This was our second Code Jam to I/O for Women. This year over 200 contestants attempted at least one problem. Every problem was solved by at least 10 contestants, and five contestants achieved perfect scores.
This year's problems skewed a bit mathematical; even the hardest problem, Googlander, which was superficially a graph problem, had an underlying formulaic solution. To earn one of the 100 coveted tickets to I/O, it turned out to be necessary (but not sufficient) to solve any two inputs, most often I/O Error and the small of Dreary Design.
We hope you had fun with this problem set. We look forward to seeing some of you at I/O and all of you back next year!
Cast
Problem A. I/O Error written and prepared by Ian Tullis.
Problem B. Dreary Design written by Ian Tullis and Ahmed Aly. Prepared by Ahmed Aly.
Problem C. Power Levels written and prepared by Ian Tullis.
Problem D. Googlander written and prepared by Ian Tullis.
Solutions and other problem preparations and reviews by Ahmed Aly, Marni Merksamer Levasseur, Lauren Mancino, Igor Naverniouk, Chieu Nguyen, Janette Siu, and Ian Tullis.
Contest analysis written by Ian Tullis.
Our computers are so excited about the upcoming Google I/O that they've started storing their ones as capital letter Is and their zeroes as capital letter Os! For example, the character A, which is 65 in ASCII, would normally be stored as the byte 01000001, but our computers are storing it as OIOOOOOI.
Given a string of 8-character "bytes" consisting of Is and Os, can you translate it using ASCII? Every "byte" is guaranteed to translate to a printable character (a decimal value between 32 and 126, inclusive).
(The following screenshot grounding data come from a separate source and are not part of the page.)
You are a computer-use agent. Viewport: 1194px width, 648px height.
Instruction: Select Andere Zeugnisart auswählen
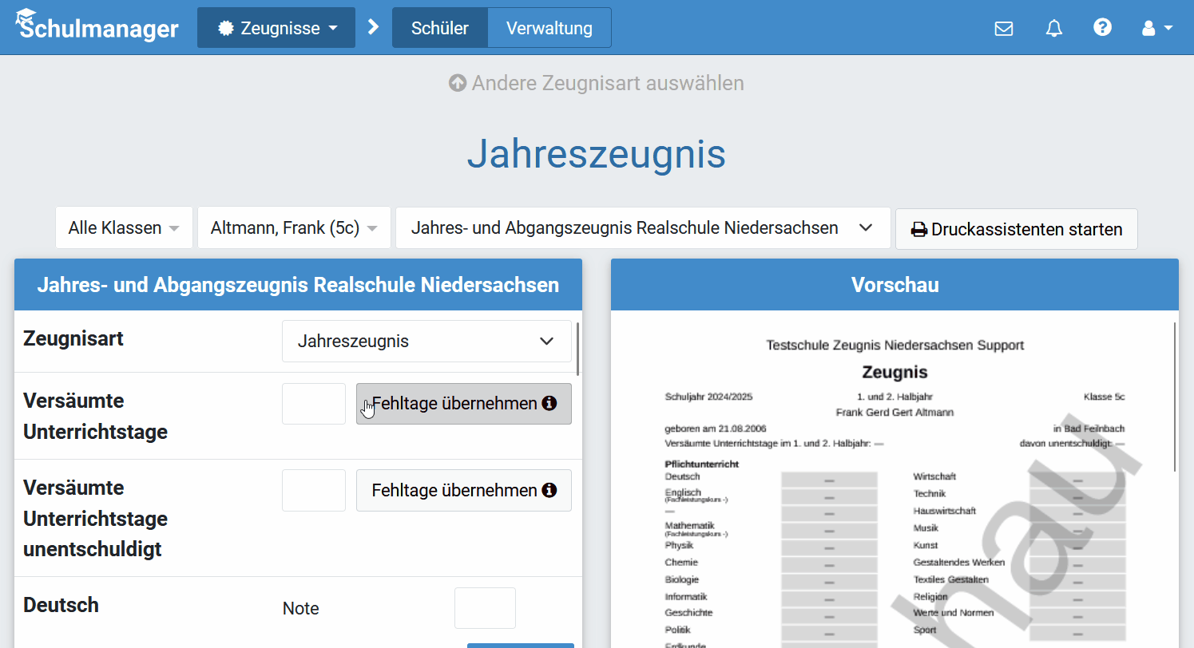pos(597,82)
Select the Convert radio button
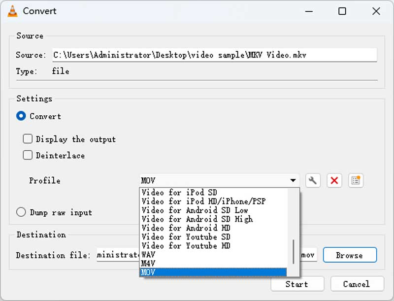The width and height of the screenshot is (394, 301). pyautogui.click(x=21, y=116)
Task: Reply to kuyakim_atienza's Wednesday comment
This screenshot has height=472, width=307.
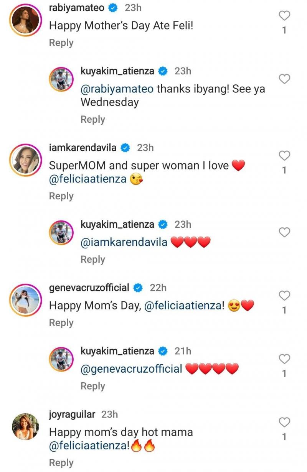Action: [x=92, y=119]
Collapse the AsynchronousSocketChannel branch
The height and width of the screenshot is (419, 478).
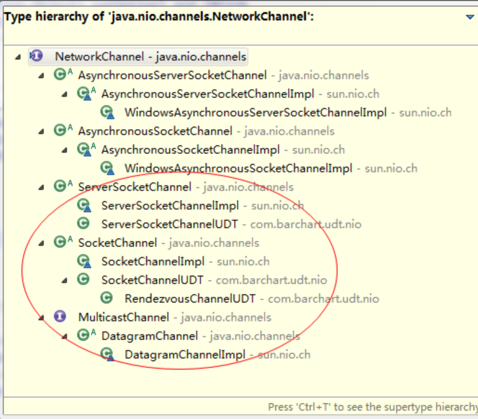40,131
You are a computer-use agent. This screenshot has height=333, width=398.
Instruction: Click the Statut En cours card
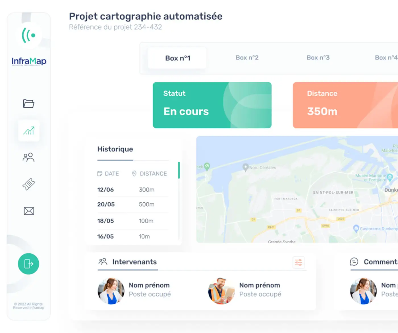click(x=212, y=105)
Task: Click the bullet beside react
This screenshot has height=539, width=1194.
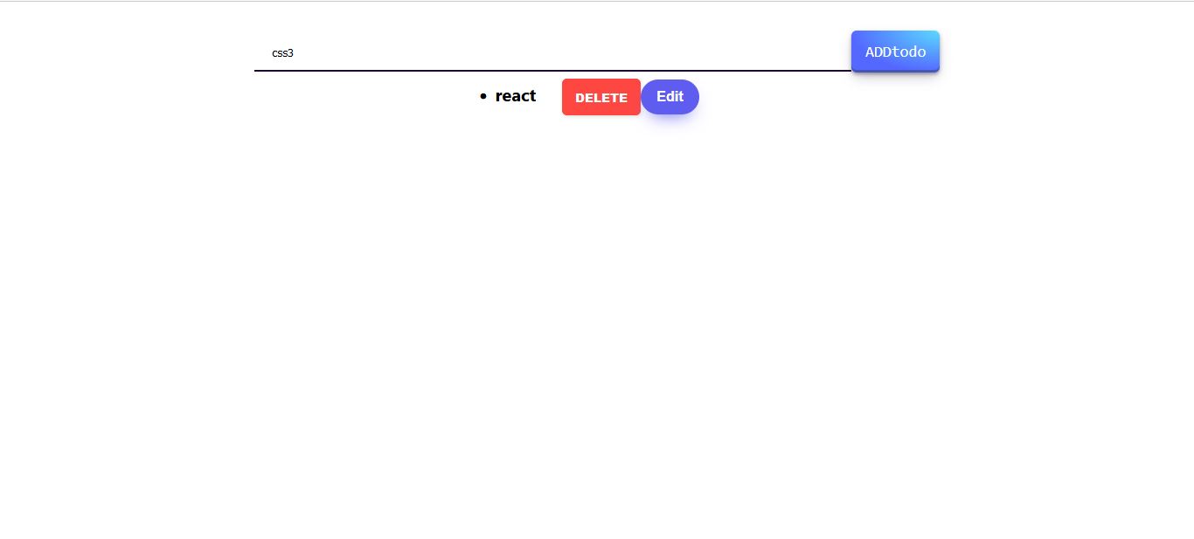Action: click(483, 97)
Note that one of these characters (the one with decimal value 32) is a space. No translated message will begin or end with a space, but there may be internal space characters.
The first line of the input gives the number of test cases, T. T test cases follow; each consists of two lines. The first line of each test case contains an integer representing the number B of "bytes" in the string to be translated. The second line of each test case contains 8 * B characters, all of which are either I or O.
For each test case, output one line containing "Case #x: y", where x is the test case number (starting from 1) and y is the translated message.
1 ≤ T ≤ 100.
Time limit: 20 seconds.
Memory limit: 1 GB.
1 ≤ B ≤ 1000.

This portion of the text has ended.